EXERCISE:
Reproduce every item below word for word, leaving out the pictures.

[Recorded data]
---
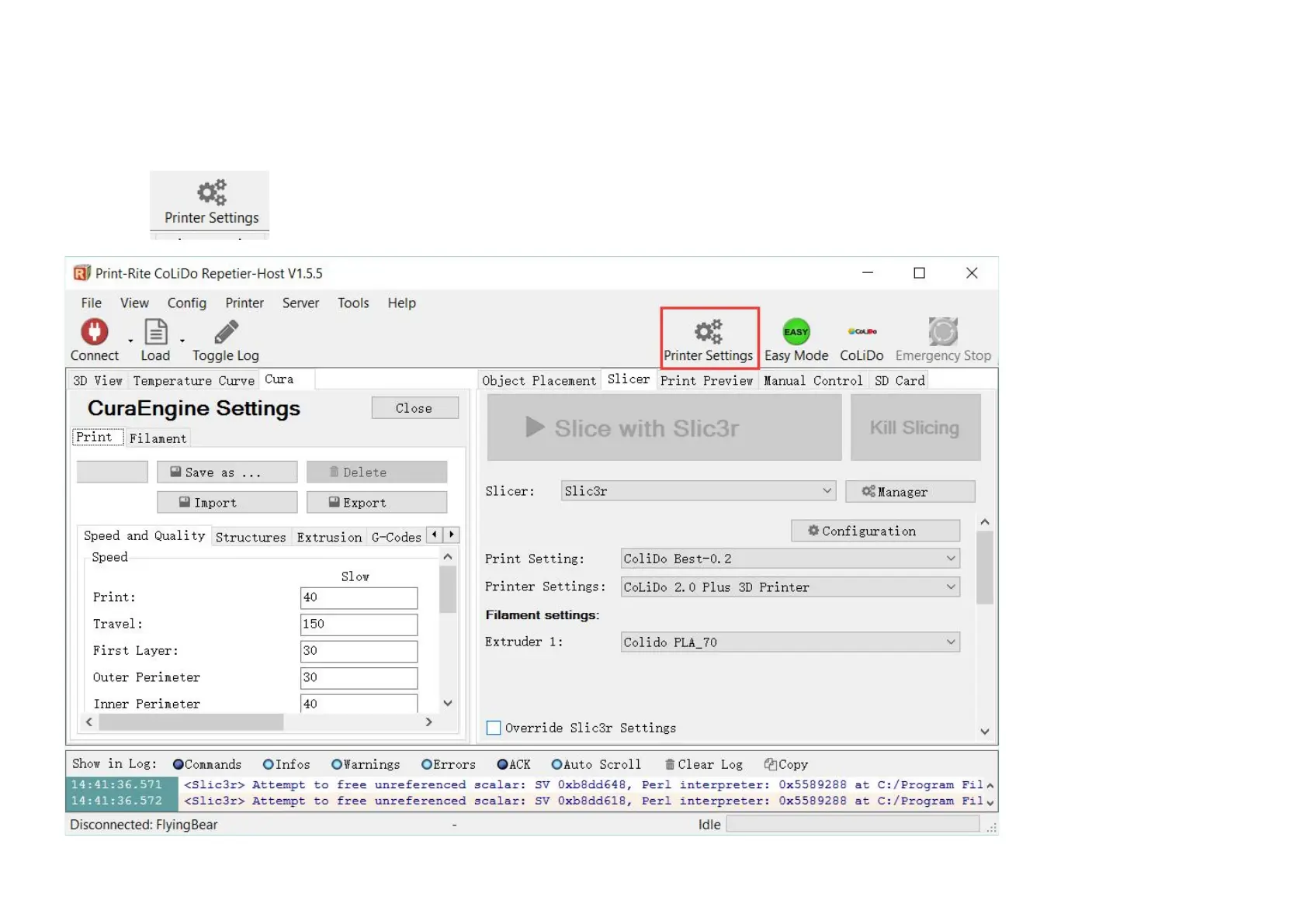
Task: Open the Config menu
Action: click(x=186, y=303)
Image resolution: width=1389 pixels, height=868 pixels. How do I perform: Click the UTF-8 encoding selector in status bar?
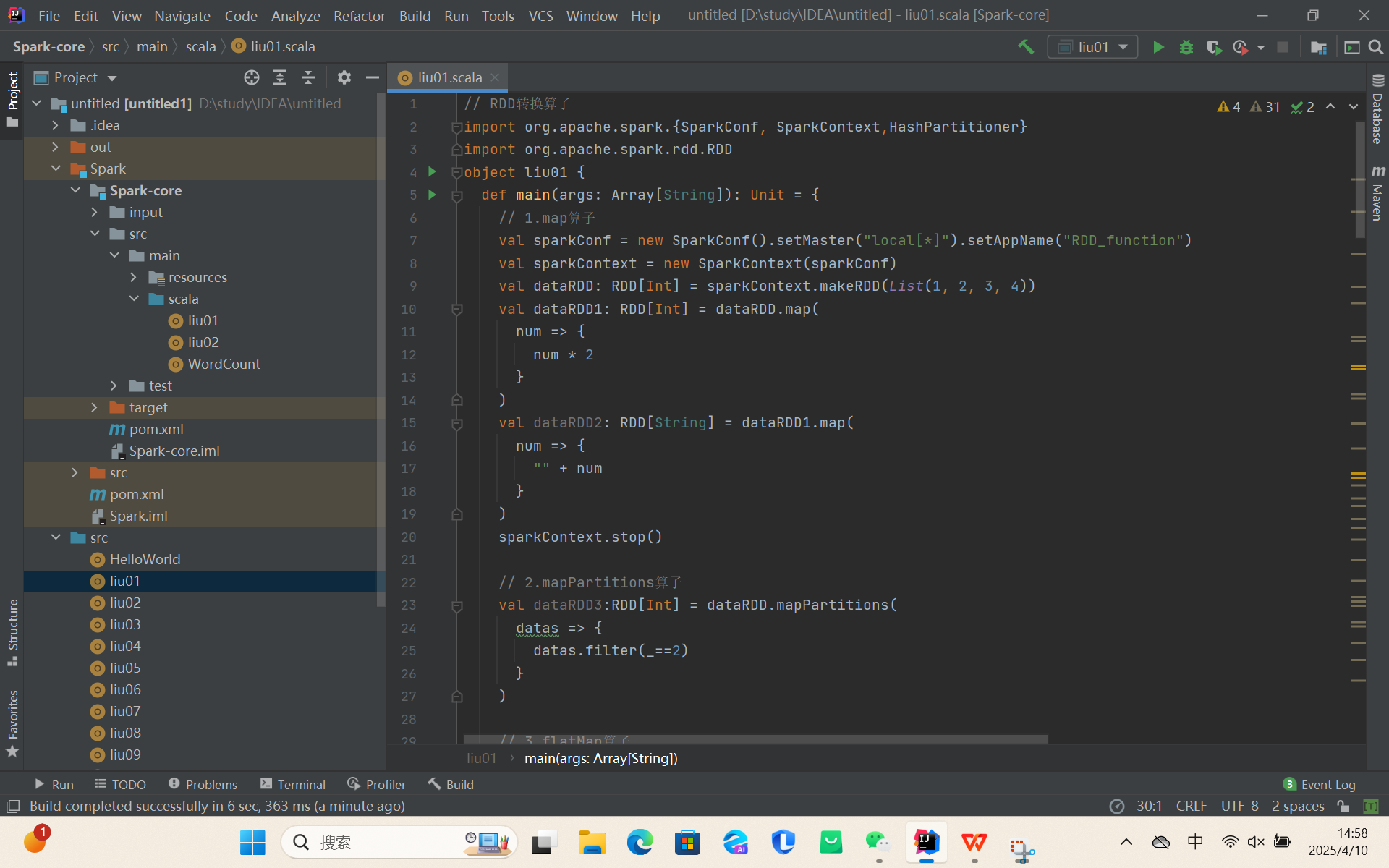pos(1239,806)
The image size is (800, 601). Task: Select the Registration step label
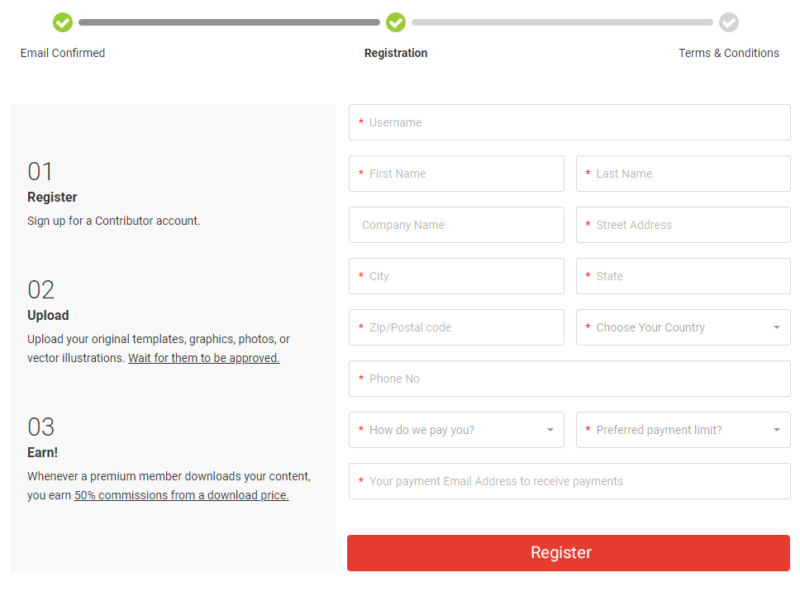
---
TASK OUTPUT:
Task: Open the Config menu
Action: click(x=186, y=303)
Image resolution: width=1389 pixels, height=868 pixels. How do I perform: Click the UTF-8 encoding selector in status bar?
pos(1239,806)
The image size is (800, 601). Task: Select the Registration step label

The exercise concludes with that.